◆ **Work instructions**: Transcribe the records below exactly.

◆ **Supplied records**:
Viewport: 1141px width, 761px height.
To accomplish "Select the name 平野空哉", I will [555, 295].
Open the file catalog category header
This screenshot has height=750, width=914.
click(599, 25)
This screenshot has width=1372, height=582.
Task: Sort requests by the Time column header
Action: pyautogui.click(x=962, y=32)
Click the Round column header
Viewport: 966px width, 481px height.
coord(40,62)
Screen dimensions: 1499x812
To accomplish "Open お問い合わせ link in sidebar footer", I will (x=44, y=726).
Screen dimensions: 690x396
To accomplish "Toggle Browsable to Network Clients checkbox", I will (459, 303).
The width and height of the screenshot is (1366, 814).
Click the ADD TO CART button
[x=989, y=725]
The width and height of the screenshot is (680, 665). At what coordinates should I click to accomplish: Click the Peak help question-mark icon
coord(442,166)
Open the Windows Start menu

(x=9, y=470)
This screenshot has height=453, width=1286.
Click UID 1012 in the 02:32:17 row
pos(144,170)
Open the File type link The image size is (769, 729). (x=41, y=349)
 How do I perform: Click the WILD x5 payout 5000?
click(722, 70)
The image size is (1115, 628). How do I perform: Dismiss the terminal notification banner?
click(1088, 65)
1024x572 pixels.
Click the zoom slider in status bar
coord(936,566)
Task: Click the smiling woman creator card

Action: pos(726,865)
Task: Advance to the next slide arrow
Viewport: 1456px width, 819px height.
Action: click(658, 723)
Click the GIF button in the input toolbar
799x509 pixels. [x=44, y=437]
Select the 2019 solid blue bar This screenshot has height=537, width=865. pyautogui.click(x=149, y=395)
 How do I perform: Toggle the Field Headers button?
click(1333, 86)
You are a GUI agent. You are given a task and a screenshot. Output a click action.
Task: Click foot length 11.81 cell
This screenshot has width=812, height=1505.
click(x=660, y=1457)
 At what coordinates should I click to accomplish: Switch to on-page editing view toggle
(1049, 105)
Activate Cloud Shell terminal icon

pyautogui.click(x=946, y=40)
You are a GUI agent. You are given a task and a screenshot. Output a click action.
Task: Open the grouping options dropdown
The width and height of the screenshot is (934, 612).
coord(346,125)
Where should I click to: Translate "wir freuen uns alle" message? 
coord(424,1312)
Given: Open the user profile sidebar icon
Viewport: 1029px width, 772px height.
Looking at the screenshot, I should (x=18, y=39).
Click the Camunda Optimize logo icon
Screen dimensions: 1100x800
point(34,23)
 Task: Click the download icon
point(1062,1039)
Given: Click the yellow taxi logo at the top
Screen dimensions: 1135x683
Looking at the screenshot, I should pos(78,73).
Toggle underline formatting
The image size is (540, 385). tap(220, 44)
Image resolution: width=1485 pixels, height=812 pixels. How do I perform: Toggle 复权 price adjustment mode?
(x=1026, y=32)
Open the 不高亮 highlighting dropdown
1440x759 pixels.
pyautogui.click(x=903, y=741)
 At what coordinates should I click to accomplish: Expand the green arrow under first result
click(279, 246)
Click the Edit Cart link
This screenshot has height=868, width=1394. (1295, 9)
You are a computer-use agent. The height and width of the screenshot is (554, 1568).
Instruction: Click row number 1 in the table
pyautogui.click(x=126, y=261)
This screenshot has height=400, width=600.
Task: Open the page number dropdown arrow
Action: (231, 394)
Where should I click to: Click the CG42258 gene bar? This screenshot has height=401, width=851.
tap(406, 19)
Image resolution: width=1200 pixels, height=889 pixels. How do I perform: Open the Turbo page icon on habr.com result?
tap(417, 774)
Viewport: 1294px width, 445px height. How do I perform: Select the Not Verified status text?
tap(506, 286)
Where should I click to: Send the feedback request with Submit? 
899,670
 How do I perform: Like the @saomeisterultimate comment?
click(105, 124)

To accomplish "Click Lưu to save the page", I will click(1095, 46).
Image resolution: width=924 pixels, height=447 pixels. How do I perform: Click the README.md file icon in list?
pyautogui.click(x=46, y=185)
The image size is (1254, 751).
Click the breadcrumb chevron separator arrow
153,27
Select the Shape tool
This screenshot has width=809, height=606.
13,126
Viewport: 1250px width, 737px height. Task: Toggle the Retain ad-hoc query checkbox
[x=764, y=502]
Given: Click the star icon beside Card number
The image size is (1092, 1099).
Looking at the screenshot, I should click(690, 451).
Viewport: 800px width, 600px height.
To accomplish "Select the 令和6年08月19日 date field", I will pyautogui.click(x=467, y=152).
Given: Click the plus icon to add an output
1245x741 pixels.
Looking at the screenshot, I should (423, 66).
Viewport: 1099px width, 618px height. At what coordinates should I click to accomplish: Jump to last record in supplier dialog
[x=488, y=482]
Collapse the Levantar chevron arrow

◆ **Response to the exercise**:
Viewport: 1141px width, 761px height.
To accomplish "Select the name 平野空哉", I will [555, 295].
Open the file catalog category header
This screenshot has height=750, width=914.
click(599, 25)
This screenshot has width=1372, height=582.
Task: Sort requests by the Time column header
Action: pyautogui.click(x=962, y=32)
Click the Round column header
Viewport: 966px width, 481px height.
coord(40,62)
Screen dimensions: 1499x812
To accomplish "Open お問い合わせ link in sidebar footer", I will (x=44, y=726).
Screen dimensions: 690x396
To accomplish "Toggle Browsable to Network Clients checkbox", I will (459, 303).
The width and height of the screenshot is (1366, 814).
Click the ADD TO CART button
[x=989, y=725]
The width and height of the screenshot is (680, 665). At what coordinates should I click to accomplish: Click the Peak help question-mark icon
coord(442,166)
Open the Windows Start menu

(x=9, y=470)
This screenshot has height=453, width=1286.
Click UID 1012 in the 02:32:17 row
pos(144,170)
Open the File type link The image size is (769, 729). (x=41, y=349)
 How do I perform: Click the WILD x5 payout 5000?
click(722, 70)
The image size is (1115, 628). How do I perform: Dismiss the terminal notification banner?
click(1088, 65)
1024x572 pixels.
Click the zoom slider in status bar
coord(936,566)
Task: Click the smiling woman creator card

Action: pos(726,865)
Task: Advance to the next slide arrow
Viewport: 1456px width, 819px height.
Action: click(658, 723)
Click the GIF button in the input toolbar
799x509 pixels. [x=44, y=437]
Select the 2019 solid blue bar This screenshot has height=537, width=865. pyautogui.click(x=149, y=395)
 How do I perform: Toggle the Field Headers button?
click(1333, 86)
You are a GUI agent. You are given a task and a screenshot. Output a click action.
Task: Click foot length 11.81 cell
This screenshot has width=812, height=1505.
click(x=660, y=1457)
 At what coordinates should I click to accomplish: Switch to on-page editing view toggle
(1049, 105)
Activate Cloud Shell terminal icon

pyautogui.click(x=946, y=40)
You are a GUI agent. You are given a task and a screenshot. Output a click action.
Task: Open the grouping options dropdown
The width and height of the screenshot is (934, 612).
coord(346,125)
Where should I click to: Translate "wir freuen uns alle" message? 
coord(424,1312)
Given: Open the user profile sidebar icon
Viewport: 1029px width, 772px height.
Looking at the screenshot, I should (x=18, y=39).
Click the Camunda Optimize logo icon
Screen dimensions: 1100x800
point(34,23)
 Task: Click the download icon
point(1062,1039)
Given: Click the yellow taxi logo at the top
Screen dimensions: 1135x683
Looking at the screenshot, I should pos(78,73).
Toggle underline formatting
The image size is (540, 385). tap(220, 44)
Image resolution: width=1485 pixels, height=812 pixels. How do I perform: Toggle 复权 price adjustment mode?
(x=1026, y=32)
Open the 不高亮 highlighting dropdown
1440x759 pixels.
pyautogui.click(x=903, y=741)
 At what coordinates should I click to accomplish: Expand the green arrow under first result
click(279, 246)
Click the Edit Cart link
This screenshot has height=868, width=1394. (1295, 9)
You are a computer-use agent. The height and width of the screenshot is (554, 1568).
Instruction: Click row number 1 in the table
pyautogui.click(x=126, y=261)
This screenshot has height=400, width=600.
Task: Open the page number dropdown arrow
Action: (231, 394)
Where should I click to: Click the CG42258 gene bar? This screenshot has height=401, width=851.
tap(406, 19)
Image resolution: width=1200 pixels, height=889 pixels. How do I perform: Open the Turbo page icon on habr.com result?
tap(417, 774)
Viewport: 1294px width, 445px height. How do I perform: Select the Not Verified status text?
tap(506, 286)
Where should I click to: Send the feedback request with Submit? 
899,670
 How do I perform: Like the @saomeisterultimate comment?
click(105, 124)

To accomplish "Click Lưu to save the page", I will click(1095, 46).
Image resolution: width=924 pixels, height=447 pixels. How do I perform: Click the README.md file icon in list?
pyautogui.click(x=46, y=185)
The image size is (1254, 751).
Click the breadcrumb chevron separator arrow
153,27
Select the Shape tool
This screenshot has width=809, height=606.
13,126
Viewport: 1250px width, 737px height. Task: Toggle the Retain ad-hoc query checkbox
[x=764, y=502]
Given: Click the star icon beside Card number
The image size is (1092, 1099).
Looking at the screenshot, I should click(690, 451).
Viewport: 800px width, 600px height.
To accomplish "Select the 令和6年08月19日 date field", I will pyautogui.click(x=467, y=152).
Given: Click the plus icon to add an output
1245x741 pixels.
Looking at the screenshot, I should (423, 66).
Viewport: 1099px width, 618px height. At what coordinates should I click to accomplish: Jump to last record in supplier dialog
[x=488, y=482]
Collapse the Levantar chevron arrow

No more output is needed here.